Epistemic uncertainty (also known as model uncertainty or knowledge uncertainty) refers to the uncertainty that arises from a lack of knowledge or data. It's the uncertainty that, in principle, can be reduced if we had more data or a better model.
Think of it as the model saying, “I’m not sure about this prediction because I haven’t seen enough examples like this, or my internal understanding (my learned parameters/weights) isn’t well-constrained for this type of input.”
In contrast to aleatoric uncertainty:
Link to originalAleatoric Uncertainty (Data Uncertainty): This is the inherent randomness or noise in the data itself.
It’s the uncertainty that cannot be reduced even with infinite data. For example, if you’re predicting a coin flip, even with perfect knowledge of the coin, there’s inherent randomness. Or, if your sensor measuring temperature has some inherent noise, that’s aleatoric.

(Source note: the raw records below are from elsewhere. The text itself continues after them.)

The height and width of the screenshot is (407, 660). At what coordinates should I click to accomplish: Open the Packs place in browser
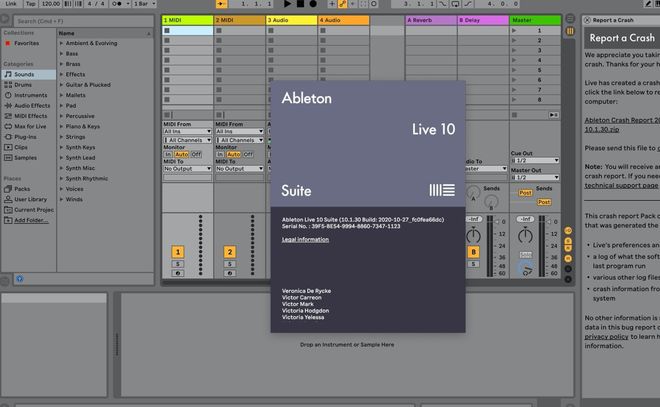22,188
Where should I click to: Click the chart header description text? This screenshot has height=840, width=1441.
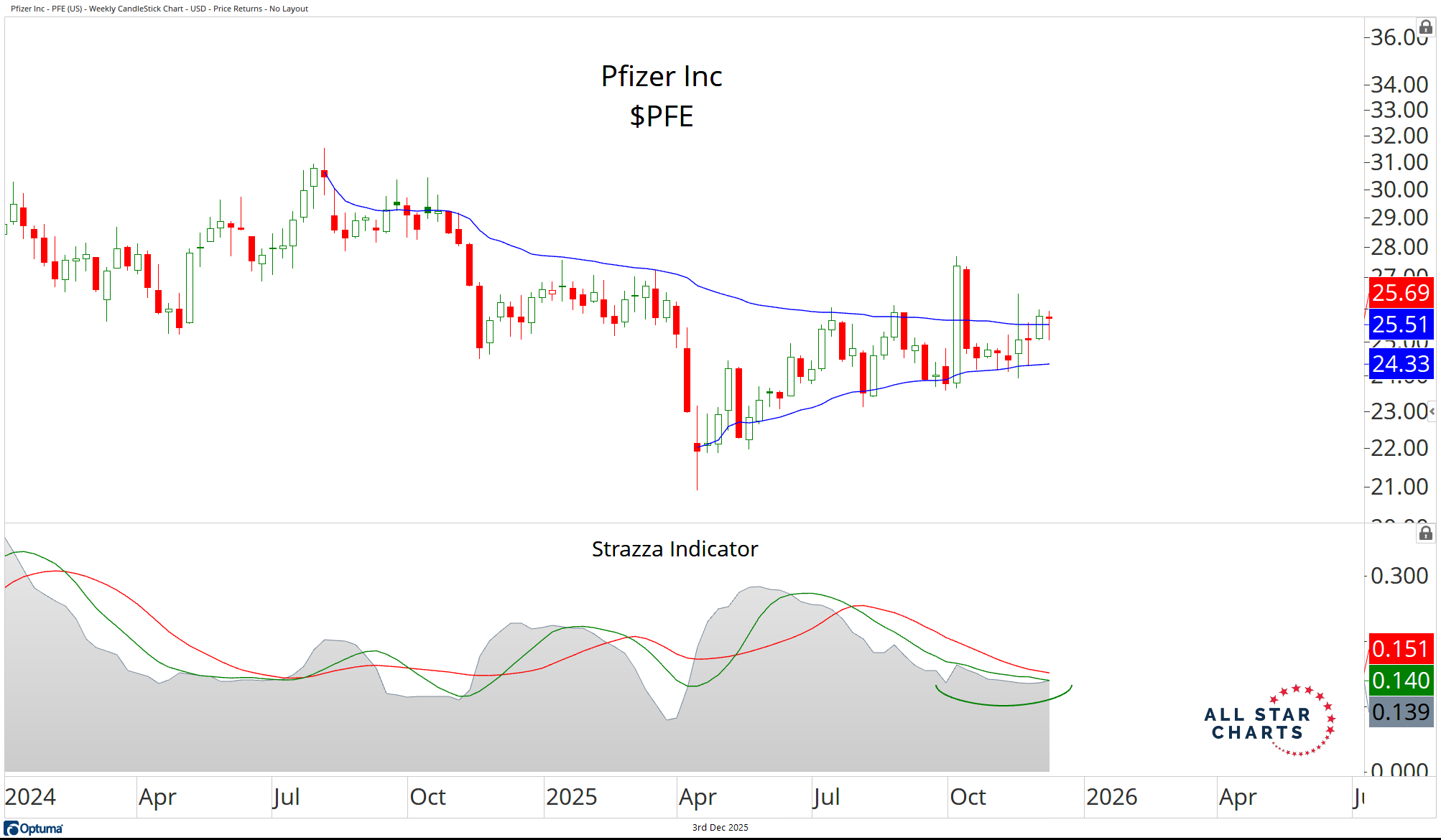click(x=159, y=9)
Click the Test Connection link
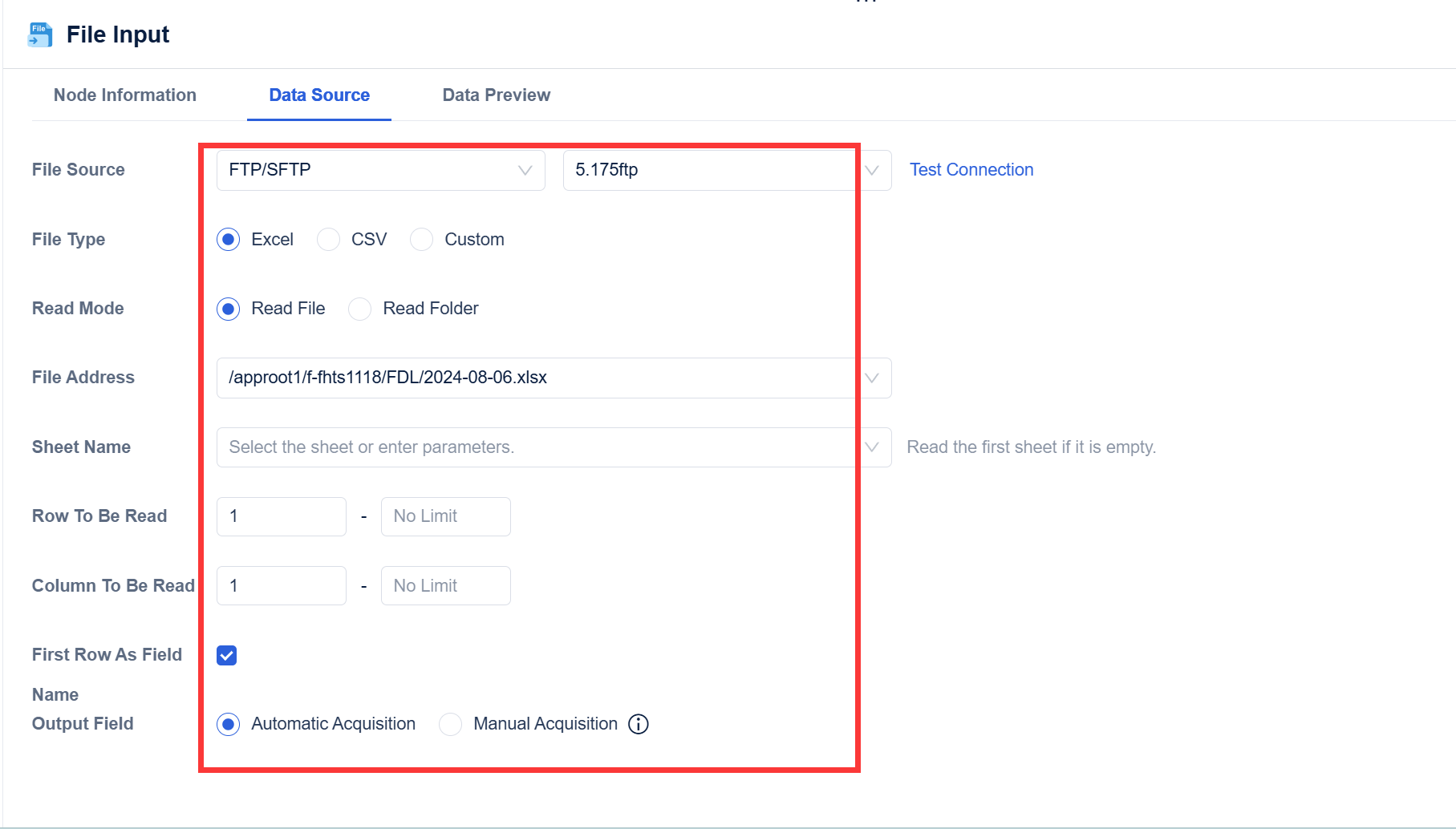The width and height of the screenshot is (1456, 829). [x=971, y=170]
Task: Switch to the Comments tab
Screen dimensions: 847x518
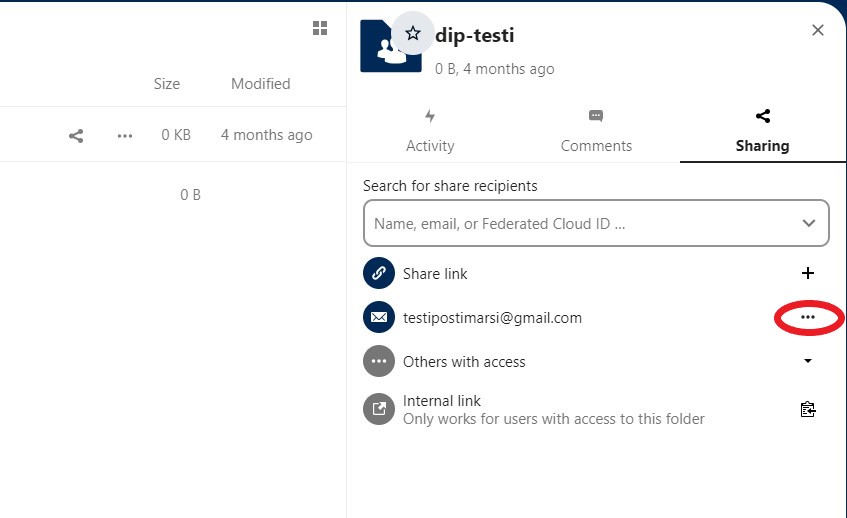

Using variance of model’s predictions to quantify epistemic uncertainty
Since we can’t directly ask the model “how much do you not know?”, we use techniques that produce a distribution of predictions for the same input, rather than a single point estimate. The variance of this distribution is then taken as a proxy for epistemic uncertainty.
Common ways this variance is generated:
ensembles: Train multiple identical network architectures but with different random weight initializations or on different bootstrapped samples of the training data. For a new input, pass it through all networks in the ensemble.
monte carlo dropout: Train a neural network with dropout layers. At test/inference time, keep dropout active. Pass the same input through the network multiple times. Each pass will have a different set of neurons “dropped out,” effectively creating slightly different sub-networks.
bayesian neural networks: Instead of learning single point estimates for weights, BNNs learn a probability distribution over each weight. To make a prediction, you sample multiple sets of weights from these distributions, run the input through the network for each sample, and get a distribution of outputs. The variance of this output distribution reflects epistemic uncertainty (and often aleatoric too, depending on how the output layer is modeled).